Personally I see a lot of ways a new abortion case could get to the Supreme Court - 4th Amendment, 14th Amendment, 13th Amendment (one I'd really, really like to see argued).
I'm very excited to be blogging here. I had a mathy post about illegalizing abortion, but the system ate it.
(Article on abortion and the Thirteenth Amendment.)
Hi Rebecca-
I always thought a Fourteenth Amendment argument would hold up the most strongly. It at least would hinge on rights that are a bit less contested. I remember being SO MAD in my Civil Liberties class upon hearing the extent to which the right to privacy isn't actually all that concrete, and thinking what a crappy premise it was for such an important decision. Blah.
While the 13th Amendment approach would be interesting [I loved the article!], I have a difficult time believing the current court would bat an eye at it before shutting it down. I think the best approach with the Robert's Court is slow and steady, with arguments that are not too complex, but difficult to refute using simple but accurate parallels. I think the 14th Amendment could do that. I also think there are some great parallels to be made between coerced use of a uterus and coerced organ/blood donation. I am not sure of the caselaw on that; I've actually never had to argue it with someone who is legally knowledgeable before, so haven't ironed out any specifics. I've found it's VERY effective at getting people to shut up for a moment and think about what I am saying.

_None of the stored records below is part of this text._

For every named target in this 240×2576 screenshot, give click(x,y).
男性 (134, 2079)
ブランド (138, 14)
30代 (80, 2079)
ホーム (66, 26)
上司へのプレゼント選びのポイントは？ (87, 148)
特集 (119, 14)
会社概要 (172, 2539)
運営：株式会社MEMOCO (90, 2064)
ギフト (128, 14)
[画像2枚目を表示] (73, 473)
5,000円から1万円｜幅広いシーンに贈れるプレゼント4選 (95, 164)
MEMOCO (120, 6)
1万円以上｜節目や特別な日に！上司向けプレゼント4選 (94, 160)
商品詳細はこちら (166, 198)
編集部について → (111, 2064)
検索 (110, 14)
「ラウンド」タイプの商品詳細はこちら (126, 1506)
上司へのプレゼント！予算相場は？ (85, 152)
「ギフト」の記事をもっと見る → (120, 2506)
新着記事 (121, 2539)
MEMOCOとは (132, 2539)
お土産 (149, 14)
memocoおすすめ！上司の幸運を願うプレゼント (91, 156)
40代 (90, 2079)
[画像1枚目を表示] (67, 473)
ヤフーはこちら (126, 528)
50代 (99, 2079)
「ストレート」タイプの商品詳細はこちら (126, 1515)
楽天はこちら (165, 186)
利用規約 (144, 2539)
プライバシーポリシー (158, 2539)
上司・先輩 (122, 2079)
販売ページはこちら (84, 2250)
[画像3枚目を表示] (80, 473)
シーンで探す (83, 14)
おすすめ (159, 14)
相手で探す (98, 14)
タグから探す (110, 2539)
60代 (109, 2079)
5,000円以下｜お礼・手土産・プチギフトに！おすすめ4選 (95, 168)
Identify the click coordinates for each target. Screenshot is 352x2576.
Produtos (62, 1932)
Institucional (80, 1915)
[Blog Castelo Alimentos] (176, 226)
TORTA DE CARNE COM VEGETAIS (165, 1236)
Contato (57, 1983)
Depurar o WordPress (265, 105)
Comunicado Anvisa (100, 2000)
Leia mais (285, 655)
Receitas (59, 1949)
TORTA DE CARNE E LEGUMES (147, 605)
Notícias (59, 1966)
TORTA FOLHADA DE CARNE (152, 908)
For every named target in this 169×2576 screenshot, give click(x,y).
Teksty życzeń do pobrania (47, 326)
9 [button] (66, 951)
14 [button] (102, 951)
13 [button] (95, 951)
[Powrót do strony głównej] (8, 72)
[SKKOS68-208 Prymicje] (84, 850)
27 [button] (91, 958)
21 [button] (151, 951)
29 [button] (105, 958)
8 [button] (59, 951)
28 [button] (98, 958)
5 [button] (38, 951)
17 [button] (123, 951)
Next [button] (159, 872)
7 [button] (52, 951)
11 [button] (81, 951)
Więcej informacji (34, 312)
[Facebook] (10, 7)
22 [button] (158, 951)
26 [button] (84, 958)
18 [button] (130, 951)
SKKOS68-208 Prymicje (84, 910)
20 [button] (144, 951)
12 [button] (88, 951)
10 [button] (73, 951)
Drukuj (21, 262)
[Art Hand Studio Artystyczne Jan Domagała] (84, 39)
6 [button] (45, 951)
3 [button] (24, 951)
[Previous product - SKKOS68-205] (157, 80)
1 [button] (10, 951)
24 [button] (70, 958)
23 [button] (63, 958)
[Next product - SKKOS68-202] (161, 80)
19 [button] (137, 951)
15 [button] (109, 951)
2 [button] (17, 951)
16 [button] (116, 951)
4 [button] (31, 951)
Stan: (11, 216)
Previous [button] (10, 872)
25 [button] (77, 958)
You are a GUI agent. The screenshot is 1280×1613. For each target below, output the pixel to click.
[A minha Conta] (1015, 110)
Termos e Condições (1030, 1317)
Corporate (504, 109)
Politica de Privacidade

I don't think a 13th Amendment case would get far either - there don't seem to be many cases based on it nowadays. One can hope, though! (Or not.)
The problem with the organ donation parallel would be that it's common sense but there's no precedent caselaw, at least at any significant level. No laws prohibiting the harvesting of organs from non-consenting people have ever been contested. I think an argument using the organ donation parallel would probably fall under the 4th Amendment, though.
Use of the 14th is a little sketchy because to some degree the difference in treatment is necessarily based in biology. While you can say that men aren't forced to bear children they do not want, other people say that that's because men, for the most part, don't get pregnant. (Pregnancy, AFAIK, isn't legally classified as a "women's issue" that can trigger sex discrimination laws - see Geduldig v. Aiello.)
I'm interested in hearing how you'd frame your argument.
Now that I think about it, one possibility is a suit from a woman forced to abort. Much in the same way that some important equal protection cases were suits brought on behalf of men.
Aha - McFall v. Shimp, case in a fairly low court that ruled that a person cannot be compelled to donate bone marrow.